Русские писатели о евреях. Книга 1
Шрифт:
Жена его, Эстер, показала, что вовсе не знает Терентьевой, а после запуталась сама и созналась в противном. В исступлении бросалась на уличительниц и поносила их бранью.
Хайна Черномордина уверяла, что ни одной из этих трех баб не видывала и вовсе не слышала о убийстве мальчика. Бледнела и дрожала, не могла стоять на месте, мялась, отворачивалась; молчала упорно или злобно кричала и отнюдь не хотела смотреть на показываемый ей кровавый лоскуток холста, о коем упомянуто было выше.
Хаим Черный (Хрипун) кричал, бранился, дрожал, не отвечал на вопросы и путался. «Пусть бабы говорят, что хотят, — сказал он — ни один еврей этого не скажет вам, сколько ни спрашивайте». — Злобно отпирался, что, при обращении Терентьевой, лежал на одной с нею кровати, — а в перехваченной переписке умоляет евреев не ругаться над ним за это, а то он с ума сойдет от стыда и срама, тогда как он готов жертвовать за них жизнью. Нагло кричал в комиссии, требуя каждый раз снова, чтобы ему были наперед прочитаны прежние показания его; сказав наотрез, что даже не слышал об этом происшествии, проговорился
Абрам Кисин путался и сам себе противоречил, уличен во многих ложных показаниях; сказал, что о сю пору ничего не знает и не слышал о происшествии, — а потом уличен, что был по сему же делу допрашиваем при первом следствии, три года тому; один раз показал, что безграмотен, а в другой, что знает читать и писать по-еврейски и по-русски; сказал, что вовсе не родня Берлиным, тогда как состоял в близком родстве с ними; сказал, что Терентьевой не знает вовсе, что если она призналась, так, стало быть, она и убийца, — и уличен, что знает ее давно. Наконец, зарыдал, смотрел дико, как помешанный, упал ниц на пол и кричал «помилуйте, ратуйте!» Кричал, что ему дурно, что он не может говорить; его стало кидать и ломать, и он притворился сумасшедшим, кричал и бесновался.

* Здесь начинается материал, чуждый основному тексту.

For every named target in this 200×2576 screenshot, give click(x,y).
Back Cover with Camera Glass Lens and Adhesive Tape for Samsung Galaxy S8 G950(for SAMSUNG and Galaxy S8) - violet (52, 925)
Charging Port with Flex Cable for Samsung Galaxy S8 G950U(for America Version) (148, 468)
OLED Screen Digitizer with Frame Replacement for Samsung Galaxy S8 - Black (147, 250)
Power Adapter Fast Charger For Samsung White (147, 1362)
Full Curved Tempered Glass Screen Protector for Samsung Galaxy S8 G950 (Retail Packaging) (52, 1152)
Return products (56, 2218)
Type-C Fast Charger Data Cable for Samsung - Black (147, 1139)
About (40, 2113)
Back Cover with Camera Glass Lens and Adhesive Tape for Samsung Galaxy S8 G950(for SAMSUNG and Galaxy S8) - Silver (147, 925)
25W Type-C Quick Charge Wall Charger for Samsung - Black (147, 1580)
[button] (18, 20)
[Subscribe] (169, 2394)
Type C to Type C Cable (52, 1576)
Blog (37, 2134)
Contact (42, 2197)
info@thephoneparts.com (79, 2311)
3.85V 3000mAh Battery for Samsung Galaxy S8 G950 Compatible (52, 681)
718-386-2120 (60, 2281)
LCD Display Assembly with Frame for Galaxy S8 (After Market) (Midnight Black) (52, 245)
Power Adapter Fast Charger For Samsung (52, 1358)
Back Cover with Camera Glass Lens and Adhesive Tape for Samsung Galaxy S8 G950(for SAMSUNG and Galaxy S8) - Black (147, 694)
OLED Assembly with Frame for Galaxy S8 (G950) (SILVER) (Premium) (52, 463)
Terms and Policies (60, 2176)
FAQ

Нота Прудков хотел доказать, что был во время происшествия на Сертейской пристани, но доказано, что он был тогда в Велиже, и сверх того еще перехвачена переписка его, где он просил достать за деньги свидетельство, что он был на Сертейской, и составить подложный договор с мужиками, — уверял, что из уличительниц ни одной не знает, а в письмах к жене своей называет всех трех поименно и и комиссии назвал Терентьеву распутною. Сказался больным и, подвязав бороду, требовал на очной ставке, чтобы уличительницы говорили, какого цвета у него борода; сказал генералу Шкурину: «Если бы сам государь обещал евреям помилование, то они бы, конечно, сознались»; что точно жиды погубили мальчика, и прочие ропчут теперь на Берлиных и Цетлиных за это опасное дело, что они теперь всюду собирают деньги на это дело, надеясь, что оно здесь не кончится; но что он, Прудков, в комиссии ни в чем не сознается. Между тем у генерала Шкурина были спрятаны три чиновника, которые все это слышали и подтвердили под присягой. Три раза пытался уйти из-под стражи; хотел креститься, потом раздумал; вызвался сознаться во всем лично генерал-губернатору, был отправлен в Витебск, но обманул. Шумел, кричал, ударил в щеку караульного унтер-офицера, и был наказан за это, но не унялся; когда ему в комиссии показали перехваченные записки его, то он озлобился до неистовства, кричал и бранился, не давая ответа. «В законе ничего не сказано, что будет за это, если кто заколет мальчика; мы ничего не боимся, только бы дело вышло из комиссии. Вы все разбойники; нам ничего не будет, а вас же судить будут, вот увидите!»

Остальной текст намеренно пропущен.